Similar to the 18-inch rug rule which dictates how much space should be left between your rug and the wall for a balanced look, experts have a similar hack for spacing the sofa and coffee table. The sweet spot seems to be around the 40 to 50-centimetre mark which is between 16 and 18 inches.

‘The ideal length to leave between a sofa and a coffee table is between 16 to 18 inches,’ says Melissa Denham, interior stylist at Hammonds Fitted Furniture. ‘This is a comfortable distance to move around the table but also close enough to allow you to rest a drink while sitting down.’
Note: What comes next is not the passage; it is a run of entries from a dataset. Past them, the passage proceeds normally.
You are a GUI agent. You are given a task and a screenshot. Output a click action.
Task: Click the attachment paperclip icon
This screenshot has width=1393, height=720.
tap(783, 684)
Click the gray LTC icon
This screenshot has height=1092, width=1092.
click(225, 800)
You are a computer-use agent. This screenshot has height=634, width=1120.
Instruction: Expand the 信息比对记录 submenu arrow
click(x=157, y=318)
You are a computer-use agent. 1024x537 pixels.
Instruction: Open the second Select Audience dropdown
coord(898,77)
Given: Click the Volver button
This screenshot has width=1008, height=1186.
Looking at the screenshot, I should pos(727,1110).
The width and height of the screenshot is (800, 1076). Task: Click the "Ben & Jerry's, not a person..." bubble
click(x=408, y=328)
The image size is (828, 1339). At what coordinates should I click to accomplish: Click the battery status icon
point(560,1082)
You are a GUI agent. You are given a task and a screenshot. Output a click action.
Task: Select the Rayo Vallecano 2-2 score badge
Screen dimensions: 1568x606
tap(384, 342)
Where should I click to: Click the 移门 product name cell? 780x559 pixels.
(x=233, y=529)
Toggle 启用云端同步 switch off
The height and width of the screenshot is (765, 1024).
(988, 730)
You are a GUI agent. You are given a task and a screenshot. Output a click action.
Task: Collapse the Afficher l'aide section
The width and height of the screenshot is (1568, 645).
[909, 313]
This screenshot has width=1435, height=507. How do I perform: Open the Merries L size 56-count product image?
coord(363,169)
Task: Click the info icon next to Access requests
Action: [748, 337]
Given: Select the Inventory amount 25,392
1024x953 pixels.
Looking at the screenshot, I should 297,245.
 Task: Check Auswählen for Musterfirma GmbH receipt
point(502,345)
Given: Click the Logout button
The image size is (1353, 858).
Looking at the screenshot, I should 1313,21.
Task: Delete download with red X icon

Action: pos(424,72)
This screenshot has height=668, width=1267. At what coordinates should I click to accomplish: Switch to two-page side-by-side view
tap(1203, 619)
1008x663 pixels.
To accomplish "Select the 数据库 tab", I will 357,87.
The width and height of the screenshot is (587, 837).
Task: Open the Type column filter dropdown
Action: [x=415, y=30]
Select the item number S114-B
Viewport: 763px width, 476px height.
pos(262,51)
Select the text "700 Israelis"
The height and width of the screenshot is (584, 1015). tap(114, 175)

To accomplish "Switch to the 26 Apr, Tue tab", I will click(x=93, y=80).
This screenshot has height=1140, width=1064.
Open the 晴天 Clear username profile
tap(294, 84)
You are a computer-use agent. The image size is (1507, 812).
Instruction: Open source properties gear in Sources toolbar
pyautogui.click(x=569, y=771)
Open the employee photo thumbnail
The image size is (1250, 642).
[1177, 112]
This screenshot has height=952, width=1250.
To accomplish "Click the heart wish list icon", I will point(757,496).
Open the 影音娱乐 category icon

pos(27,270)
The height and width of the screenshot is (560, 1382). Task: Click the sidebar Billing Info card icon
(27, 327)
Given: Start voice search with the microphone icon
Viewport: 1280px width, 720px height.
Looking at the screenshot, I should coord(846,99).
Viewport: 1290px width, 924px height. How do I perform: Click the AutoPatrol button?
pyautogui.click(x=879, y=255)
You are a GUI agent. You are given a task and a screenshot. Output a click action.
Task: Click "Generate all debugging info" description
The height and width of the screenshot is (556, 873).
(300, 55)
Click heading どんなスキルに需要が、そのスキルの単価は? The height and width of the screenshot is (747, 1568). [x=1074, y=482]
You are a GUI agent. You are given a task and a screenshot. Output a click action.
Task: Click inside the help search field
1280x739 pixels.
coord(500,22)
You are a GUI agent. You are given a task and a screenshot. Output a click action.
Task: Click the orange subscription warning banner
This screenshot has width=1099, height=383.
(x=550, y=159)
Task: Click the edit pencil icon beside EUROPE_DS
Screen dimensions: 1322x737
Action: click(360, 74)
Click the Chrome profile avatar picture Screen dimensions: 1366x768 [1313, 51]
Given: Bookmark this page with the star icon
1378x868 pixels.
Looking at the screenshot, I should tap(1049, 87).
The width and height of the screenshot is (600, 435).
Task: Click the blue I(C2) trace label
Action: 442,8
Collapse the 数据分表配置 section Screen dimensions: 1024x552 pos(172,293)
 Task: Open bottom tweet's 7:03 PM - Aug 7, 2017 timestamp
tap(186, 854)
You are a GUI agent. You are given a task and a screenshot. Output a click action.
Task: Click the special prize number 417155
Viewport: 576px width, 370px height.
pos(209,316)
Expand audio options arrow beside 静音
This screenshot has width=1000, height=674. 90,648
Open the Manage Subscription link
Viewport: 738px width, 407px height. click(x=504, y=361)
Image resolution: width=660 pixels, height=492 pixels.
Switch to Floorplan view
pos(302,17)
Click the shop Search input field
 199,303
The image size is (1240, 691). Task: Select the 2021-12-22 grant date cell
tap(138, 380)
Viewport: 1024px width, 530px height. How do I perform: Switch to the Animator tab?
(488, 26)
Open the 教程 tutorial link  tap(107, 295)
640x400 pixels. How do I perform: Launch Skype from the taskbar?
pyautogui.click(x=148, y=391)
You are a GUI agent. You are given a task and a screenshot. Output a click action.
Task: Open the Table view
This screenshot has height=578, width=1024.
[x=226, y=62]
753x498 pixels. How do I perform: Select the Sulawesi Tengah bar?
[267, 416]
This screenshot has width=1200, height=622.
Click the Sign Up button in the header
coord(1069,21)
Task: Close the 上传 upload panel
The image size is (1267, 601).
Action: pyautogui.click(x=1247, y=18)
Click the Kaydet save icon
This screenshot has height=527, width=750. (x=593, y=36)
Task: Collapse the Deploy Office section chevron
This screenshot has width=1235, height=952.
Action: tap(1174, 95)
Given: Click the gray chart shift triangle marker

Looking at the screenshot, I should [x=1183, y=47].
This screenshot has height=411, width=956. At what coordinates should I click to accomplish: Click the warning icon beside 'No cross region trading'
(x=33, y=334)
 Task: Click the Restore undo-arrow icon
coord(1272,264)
A living room with a cream sofa with contrasting cushions and a round ombre-effect coffee table with a matching rug

(Image credit: Future PLC)

But you can stretch it as high as 70 centimetres if you have the space, as Tara Rodrigues, interior designer of Tara Rodrigues Interiors, suggests. ‘I would usually leave a gap of 60 to 70 centimetres between a sofa and a coffee table which allows enough space for leg room when seated and to walk around the coffee table.’

If you’re working with a tighter space, this might be a challenge. But it might also mean that the size of your coffee table is not proportional to your living room and even your sofa. So getting the size and shape right is crucial. These are some of our current favourites.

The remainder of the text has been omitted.